BERMAN: That's a bonus, $114,000 with the Boston accent there. That was thrown in for free. We love that. Look how excited she is. That is such great news. One family member called this a gift from heaven.

SAMBOLIN: Aw. I wonder if she is wondering, is it true? Is it true?

BERMAN: You know, you have to save your boxes. Who knows what's in the attic.

SAMBOLIN: You never know.

So, for an expanded look at all our top stories, head to our blog,

BERMAN: And I hope you enjoyed it while it lasted because experts say this year's stock market surge is over.

SAMBOLIN: Say it ain't so.

BERMAN: We'll tell you why it is so, coming up.


BERMAN: We're minding your business this morning.

And U.S. stock futures are down, signaling a lower opening for stocks today.

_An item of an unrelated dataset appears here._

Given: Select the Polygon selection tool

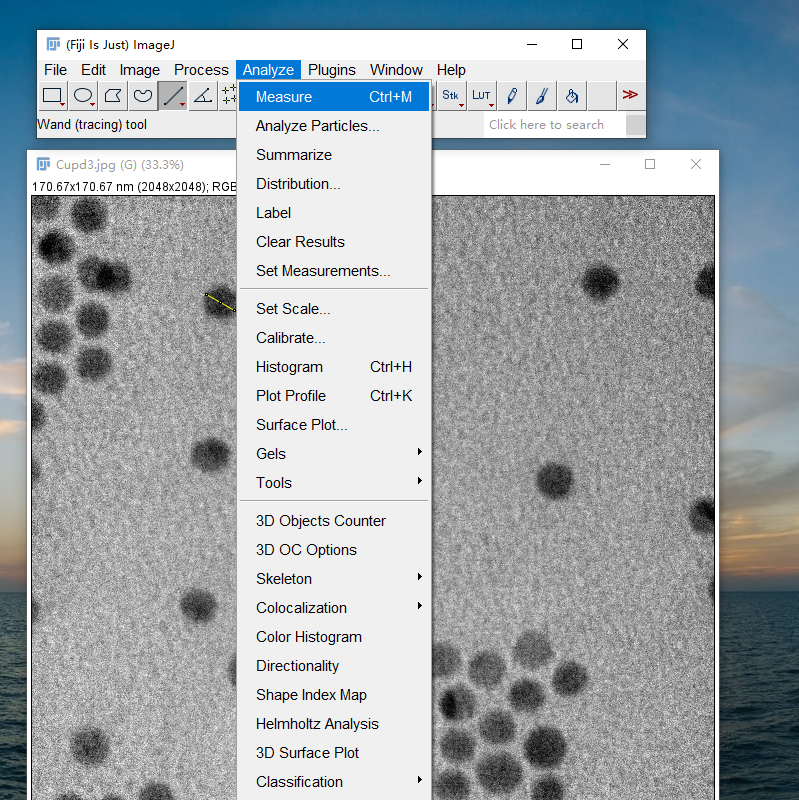Looking at the screenshot, I should point(113,96).
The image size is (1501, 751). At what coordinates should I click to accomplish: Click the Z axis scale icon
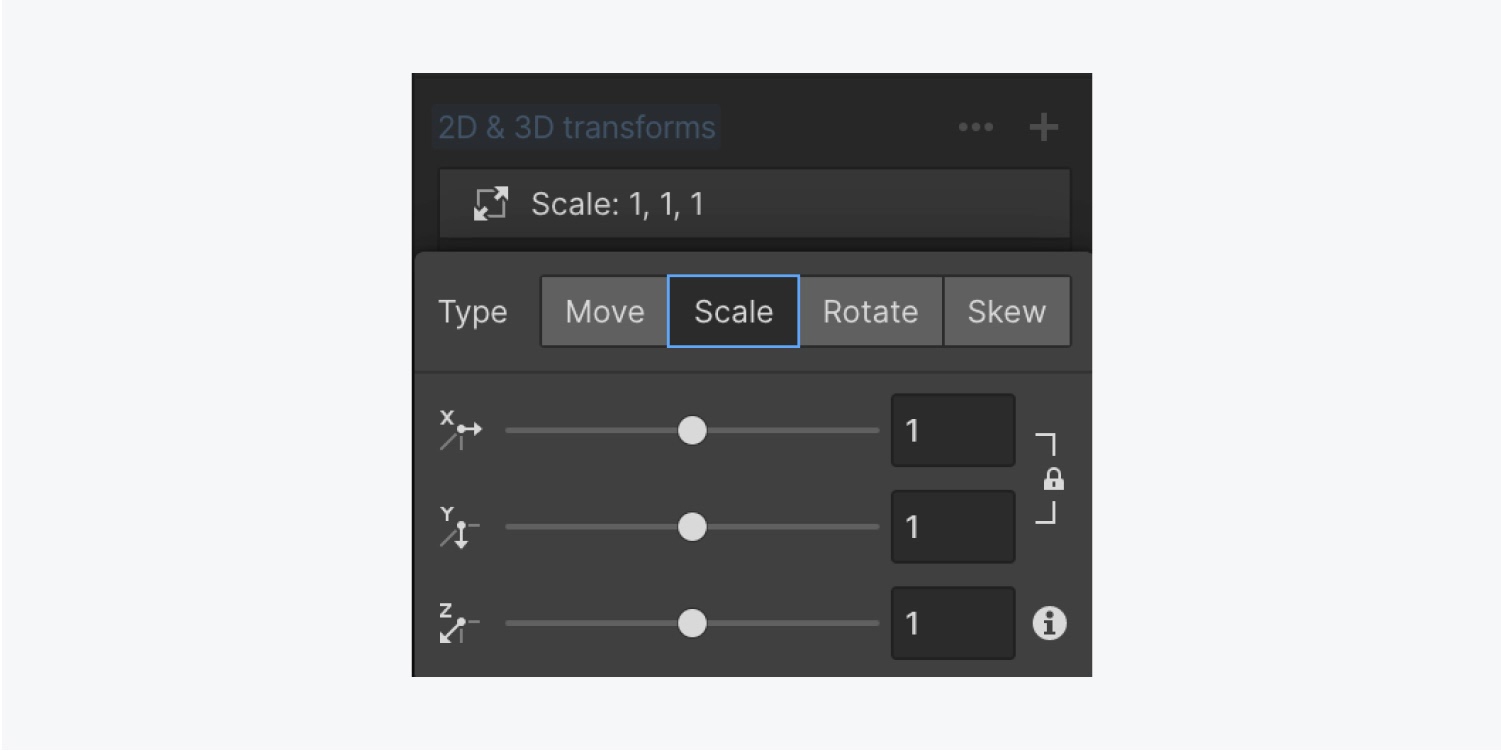coord(460,623)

SAMBOLIN: Third-quarter earnings season kicks off this week. But people are talking about the jobs report.

ROMANS: I know.

SAMBOLIN: It was so confusing.

ROMANS: Seven-point-eight percent is the unemployment rate. But only 114,000 jobs created.

It's two separate surveys that the government takes. And a lot of social media speculation about how those two numbers could be so different. But all of the economists we talked to, all the economists we talked to at the BLS, anyone who is trusted in the field of economics, says it's a statistical anomaly, not some kind of funny business. But 7.8 percent is the number for the unemployment rate.

I want to talk about stocks, because there's a survey, an exclusive survey of economists for CNN Money that says the stock market rally may be over. And here's why. You had a really great year. And these economists, investment strategists, I should say, and money managers, 37 of them, say after a healthy year, they expect stocks are going to close, the S&P 500, right now, basically where it is, at 1,440.

They're not saying get out of stocks. They're saying, hey, if you're getting in right now, a great part of the run has already happened. A couple of things you have to worry about. The fiscal cliff, something I talk about all the time, presidential election, European debt crisis, these are things on the horizon.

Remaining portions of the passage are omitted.